:: Quoted passage ::
LIHUE — Prepared to give a presentation at the Kauai Museum Tuesday night, legendary navigator Nainoa Thompson couldn’t get his computer to work.
But preparing for the unexpected is nothing new to Thompson, who has dealt with unpredictably for most of his life on the open sea.
Thompson spoke about his life, teachings and heroes who have inspired him over the past few decades, pointing out many famous navigators and seafarers.
But none more so than his father.
“My father was the best navigator I’ve ever known,” Thompson said of Myron Thompson.
Nainoa Thompson, president of the Polynesian Voyaging Society, was a navigator on Hokulea’s three-year, worldwide voyage that ended back in Hawaii in June. It traveled 40,000 nautical miles and visited more than 150 ports in 23 countries and territories worldwide.
While chatting to about 150 people at the invitation-only affair, no stone was left unturned.
“I’m not afraid of the ocean, I’m afraid to fail,” he said during his 20-minute talk that was followed by questions and answers.
Thompson received a Malama Award from the museum for the work he has done for the environment, seafarers and Kauai, although he wasn’t one to toot his own horn.
“Don’t thank me for coming to Kauai. This is a very special island with a very special community,” he said. “I’m very grateful and honored to be here.”
When Thompson spoke about how grateful he was to be on Kauai, the room fell silent. After all, he has witnessed the power of nature and the dangers of the open ocean on multiple occasions, particularly in Africa.
“The reason why South Africa is so dangerous is because of the cold fronts. They came every three days and came from every different direction,” he said. “There were currents coming from the north, cold fronts coming from the south with gale-force winds, stacking those waves up. It was a combination of these elements that have taken 800-foot steel tankers and broke them in half.”
Aboard the Hokulea, Thompson recalled how the crew overcame difficult conditions. He admitted that some of his crew didn’t want their legacies to be defined by putting the legendary vessel in harm’s way.
Instead, he used adversity to become a teaching moment.
“My mother said, ‘Nainoa, just put the canoe in a cargo ship and pick it up in Brazil!’ It was so dangerous. I told my mom ‘no. Why?’ Because Hawaii was good enough,” he said. “If you don’t believe in that, don’t go. And I say this with all humility, this is not me boasting. I believed in my land, I believed in my team, I believed in the power of faith. I believed in the power of training and research. If we’re good enough, we can do this.”
Thompson was also asked about Eddie Aikau, Hawaii’s legendary lifeguard and surfer who went missing in 1978 when he set out on his surfboard and paddled toward Lanai in search of help for the crew of Hokulea as the vessel began to leak and later capsized. Aikau was never seen again.

:: Records ::
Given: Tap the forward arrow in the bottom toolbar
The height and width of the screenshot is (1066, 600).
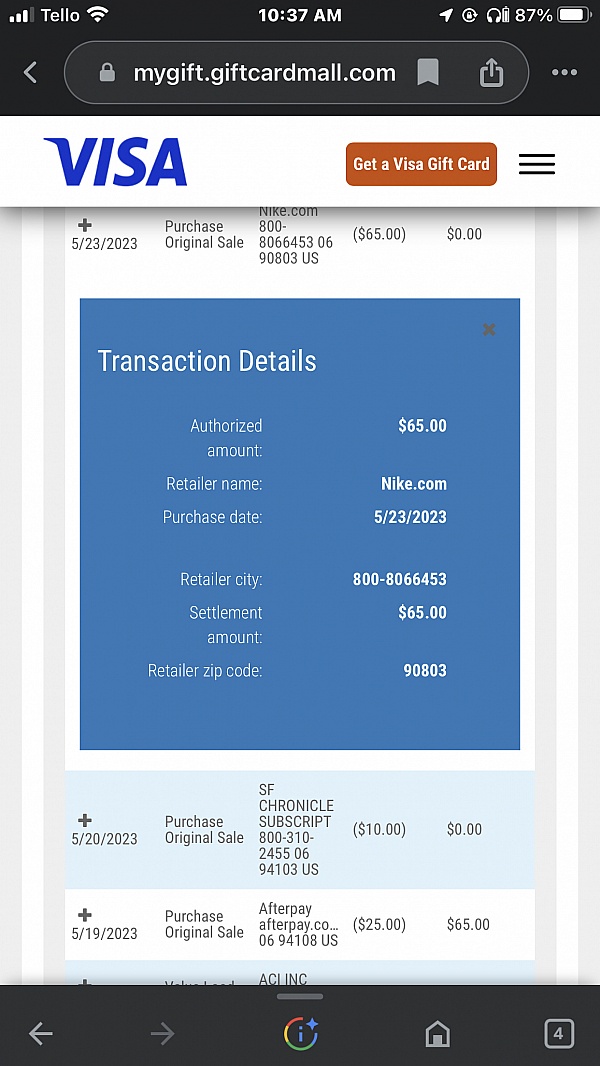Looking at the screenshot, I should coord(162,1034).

---

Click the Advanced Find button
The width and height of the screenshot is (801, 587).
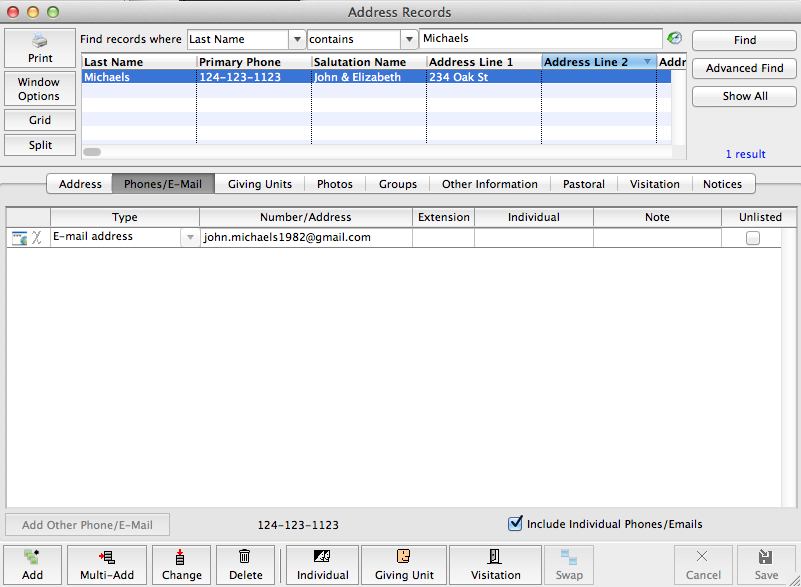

* * *

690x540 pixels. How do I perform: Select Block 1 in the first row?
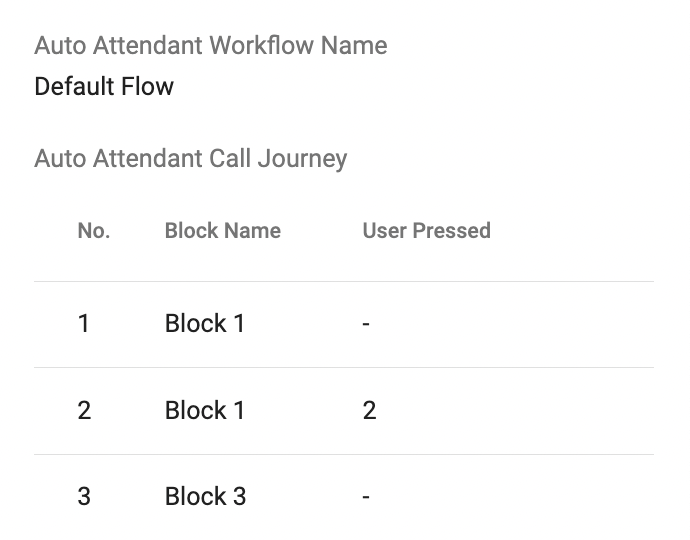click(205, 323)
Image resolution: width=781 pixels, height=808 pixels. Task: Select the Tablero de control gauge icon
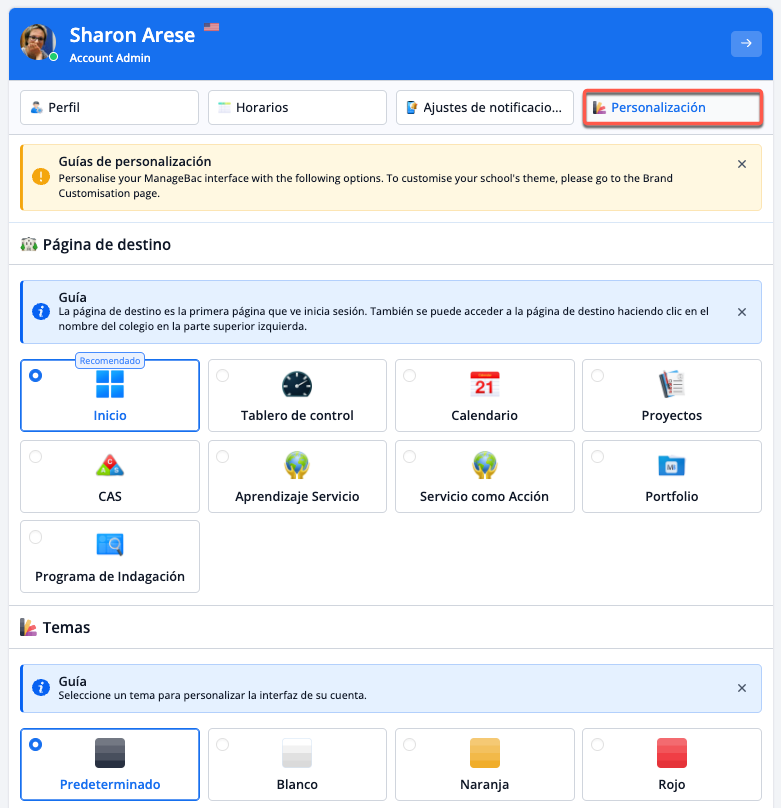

:: Exercise A ::
In the article about Nainoa Thompson, why does Thompson say the waters off South Africa are so dangerous? Answer in one to three sentences.
:: Exercise B ::
Answer these questions using the article about Nainoa Thompson:
(i) How many nautical miles did Hokulea's worldwide voyage cover?
(ii) What award did Thompson receive from the Kauai Museum?
(iii) In what year did Eddie Aikau go missing?
:: Exercise C ::
Continue the article about Nainoa Thompson, starting after its last sentence.

:: Exercise output A ::
Cold fronts arrived every three days from every direction. Currents came from the north while cold fronts with gale-force winds came from the south, stacking the waves up. This combination has broken 800-foot steel tankers in half.

:: Exercise output B ::
(i) 40,000 nautical miles
(ii) A Malama Award
(iii) 1978

:: Exercise output C ::
Thompson spoke fondly of Aikau, recalling one of the first occasions they had met.
“Eddie was trying out for the crew in 1977. I don’t know anyone who was more loved by people. Race didn’t matter to him, age didn’t matter,” Thompson said.
Thompson, Aikau and the rest of the crew had to go through the Honolulu Medical Bureau to pass their medical tests in order to set sail on a 30-day, 2,500-mile journey following the ancient route of the Polynesian migration between the Hawaiian and Tahitian island chains.
“Just by chance, and I didn’t even talk to (Aikau). I couldn’t even talk to him. He was just so amazing,” Thompson said. “But by chance, we finished our exams at the same time and by chance we walked into the same elevator on the fourth floor. We were in the elevator together and he felt very far away. When we got to the lobby, I was so intimidated that I stayed in the elevator. And Eddie walked out and halfway down the lobby he turned around and goes, ‘Nainoa, I need to sail on the Hokulea. I need to go down this road. We need to pull Tahiti out of the sea.’”
From that moment, Thompson knew Aikau was the right man to take on the voyage.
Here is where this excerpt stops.